Consequences of Amino Acid Substitutions on Protein Function
Authors: Deepak V Pawar1, Mahesh Mahajan1, Rakesh Kumar Prajapat1, Kishor U Tribhuvan1
1ICAR-NRCPB, I.A.R.I, New Delhi-12

From the time when the first protein sequences and structures have been determined, it has been clear that the position and properties of amino acids are key in determining the biological function of proteins. For example, the first protein structure to be discovered, haemoglobin provided a molecular basis for understanding the basis of genetic disease sickle cell anaemia. A single nucleotide mutation leads to a substitution of glutamate with valine is the basis of disease. The substitution is results in lower solubility of haemoglobin and also causes the molecules to form long fibres within blood cells which leads to the unusual sickle-shaped cells. Haemoglobin is just one of many examples now known where single mutations can have radical consequences on protein structure, function and thereby protein associated phenotype. With the availability of thousands or even millions of DNA and protein sequences now we have knowledge of many mutations, either naturally occurring or artificially induced.

Protein Features Relevant to Amino Acid Behavior

The function of protein is determined by a number of general properties

  1. Protein Environments
The most important feature is cellular location of the protein. Different subcellular location has different chemical environments with the consequence that many amino acids behave differently with the change in their chemical environment. The most significant difference is between soluble and membrane proteins. While soluble proteins prefer to be surrounded by water molecules, membrane proteins are surrounded by lipids. Roughly speaking this means that these two classes of proteins behave in an ‘inside-out’ fashion relative to each other. Soluble proteins have polar or hydrophilic residues on their surfaces, whereas membrane proteins have hydrophobic residues on the surface that interact with the membrane.
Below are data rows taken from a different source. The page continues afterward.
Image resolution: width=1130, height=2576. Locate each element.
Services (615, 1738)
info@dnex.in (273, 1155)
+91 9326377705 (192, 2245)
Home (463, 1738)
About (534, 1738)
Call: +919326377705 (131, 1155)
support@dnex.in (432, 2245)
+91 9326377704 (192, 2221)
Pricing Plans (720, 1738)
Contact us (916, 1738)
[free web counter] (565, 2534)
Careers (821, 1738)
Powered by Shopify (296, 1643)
The soluble proteins further get categorized into two types, extracellular and intracellular/ cytosolic. The cytosolic environment is quite different from the more aqueous environment outside the cell; the density of proteins and other molecules changes the behavior of some amino acids quite drastically, the foremost among these being cysteine. Outside the cell, cysteines in proximity to one another get oxidized to form disulphide bonds, sulphur-sulphur covalent linkages tha are important for protein folding and stability. However, due to the reducing environment inside the cell formation of these bonds is very difficult in cytosolic proteins.
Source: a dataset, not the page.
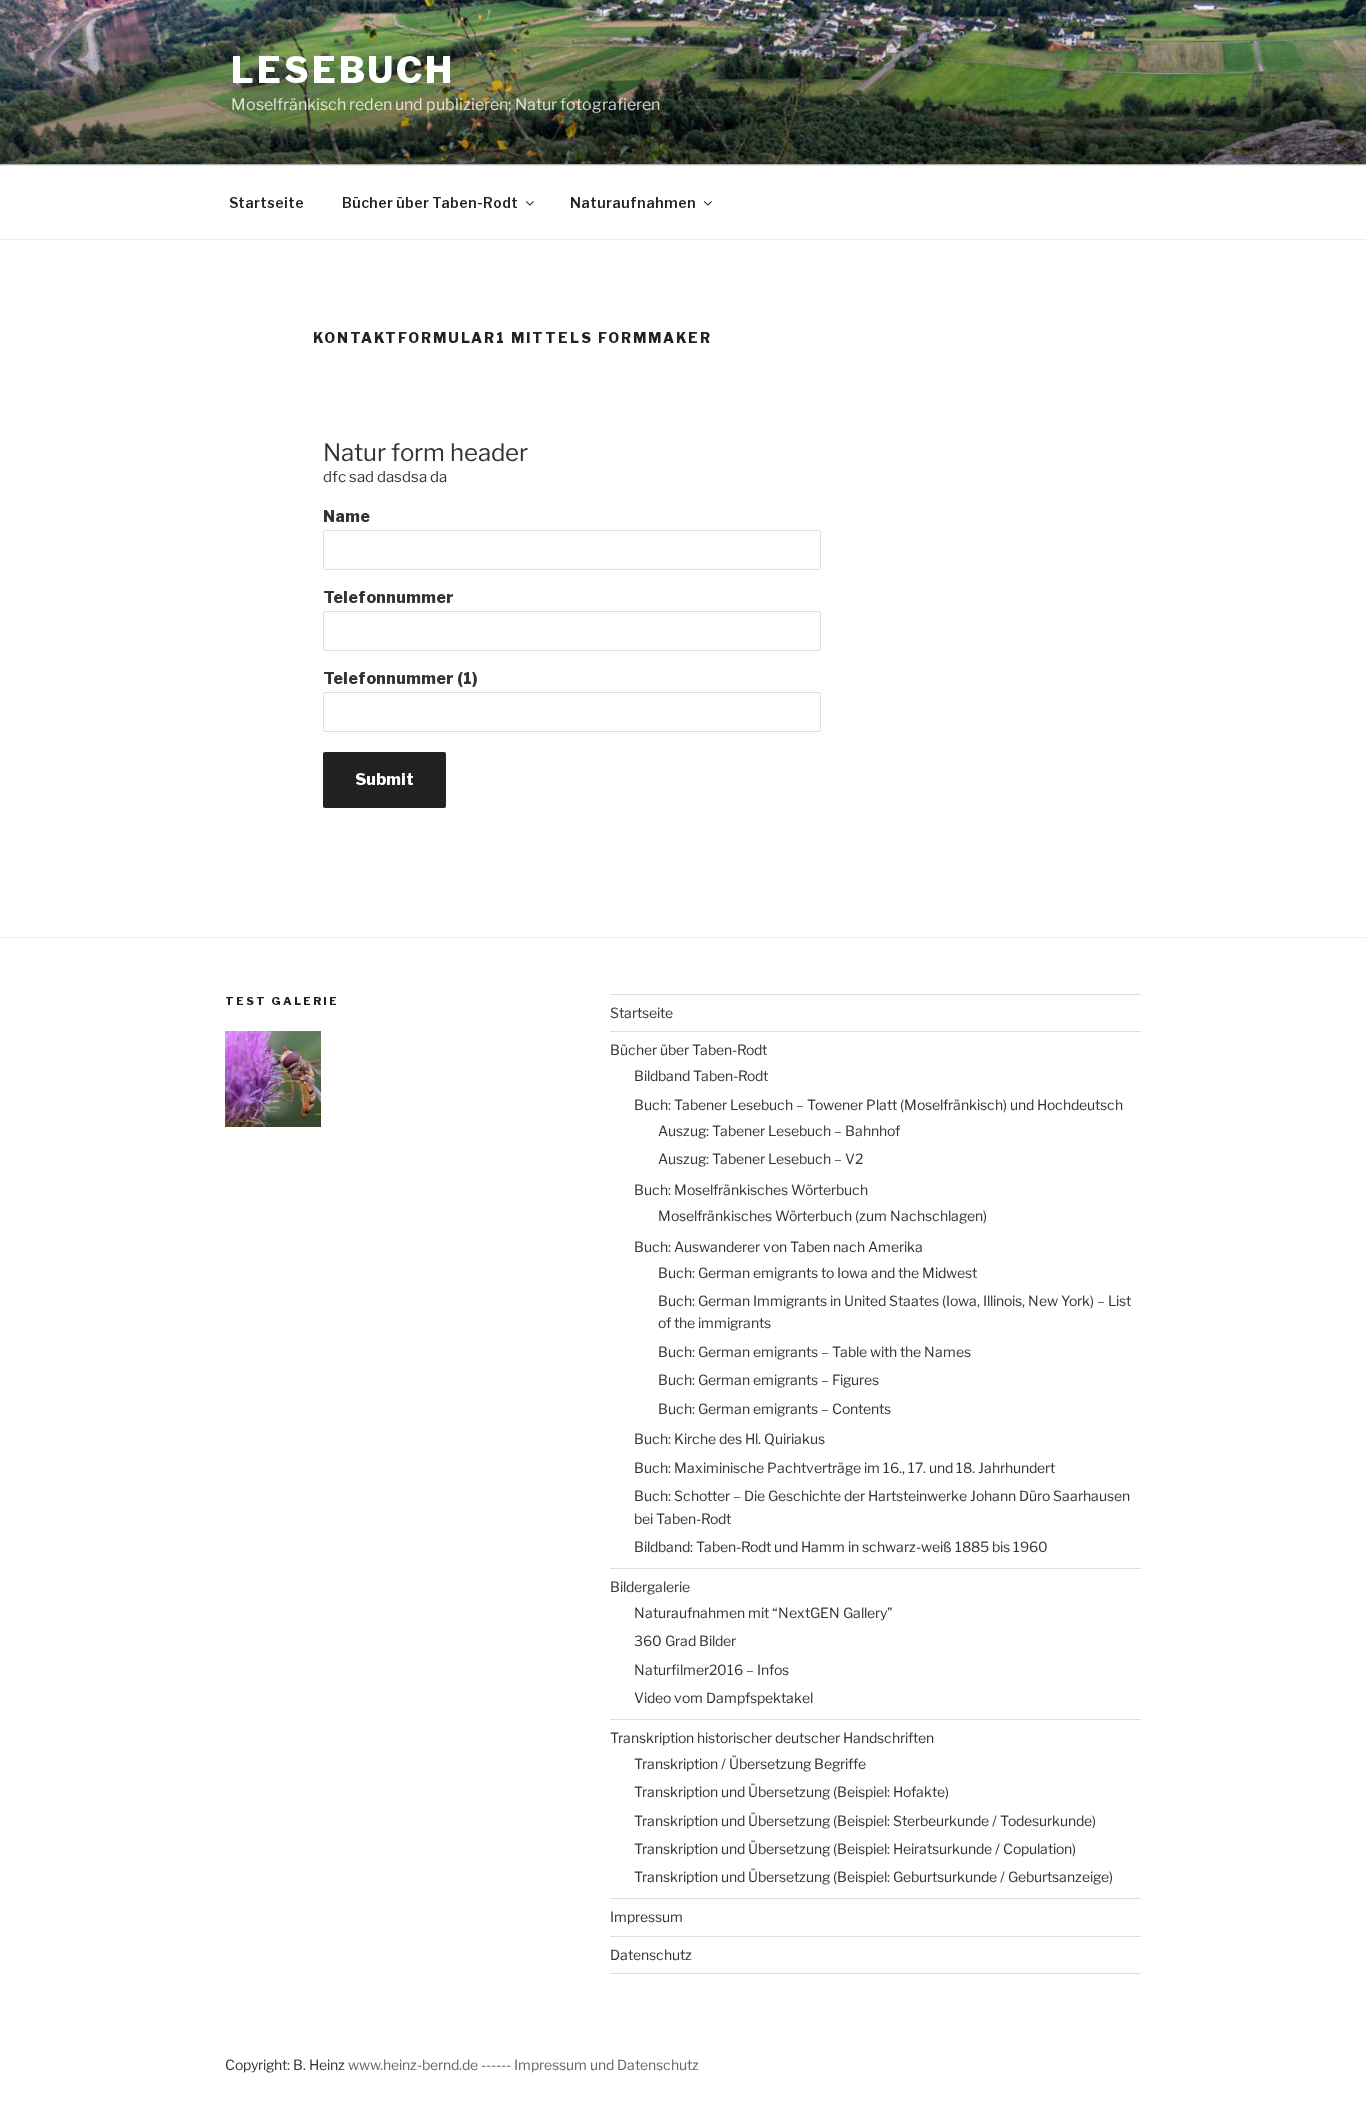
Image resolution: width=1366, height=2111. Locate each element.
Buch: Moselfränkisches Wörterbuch (751, 1189)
Cells also contain numerous compartments, the organelles, which can also have slightly

different environments from each other. Proteins in the nucleus often interact with DNA, meaning they contain different preferences for amino acids on their surfaces (e.g. positive amino acids or those containing amides most suitable for interacting with the negatively charged sugar-phosphate backbone). Some organelles such as mitochondria or chloroplasts are quite similar to the cytosol, while others, such as lysosomes and Golgi bodies are more alike the extracellular environment. Therefore, it is important to consider the likely cellular location of any protein before considering the consequences of amino acid substitutions.

  1. Protein Structure
Proteins themselves also contain different microenvironments. For soluble proteins, the surface lies at the interface with water and thus tends to contain more polar or charged amino acids than one finds in the core of the protein, which is more likely to comprise hydrophobic amino acids. Proteins also contain regions that are directly involved in protein function, such as active sites or binding sites, in addition to regions that are less critical to the protein function and where mutations are likely to have fewer consequences.

  1. Protein Evolution
Proteins are nearly always members of homologous families. Knowledge about the family

a protein belongs in will generally give insights into the possible function. The processes that give rise to homologous protein families are speciation or duplication. Proteins related by speciation only are referred to as orthologues, these proteins have the same function in different species. Whereas proteins related by duplications are referred to as paralogues. Sequential rounds of speciation and intra-genomic duplication can lead to confusing situations where it becomes difficult to say whether proteins are paralogous or orthologous in nature. To be maintained in a genome over time, paralogous proteins are likely to evolve different functions (or have a dominant negative phenotype and so resist decay by point mutation. Differences in function can range from subtle differences in substrate (e.g. malate versus lactate dehydrogenases), to only weak similarities in molecular function (e.g. hydrolases) to complete differences in cellular location and function (e.g. an intracellular signaling domain homologous to a secreted growth factor (Schoorlemmer and Goldfarb, 2001)). At the other extreme, the molecular function may be identical, but the cellular function may be altered, as in the case of enzymes with differing tissue specificities.

  1. Protein Function
Protein function is key to any understanding of the consequences of amino acid substitution. Enzymes, such as trypsin, tend to have highly conserved active sites involving a handful of polar residues. In contrast, proteins that function primarily only to interact with other proteins, such as fibroblast growth factors, interact over a large surface, with virtually any amino acid being important in mediating the interaction. In other cases, multiple functions make the situation even more confusing, for example a protein kinase (Hanks et al., 1988) can both catalyse a phosphorylation event and bind specifically to another protein, such as cyclin (Jeffrey et al., 1995).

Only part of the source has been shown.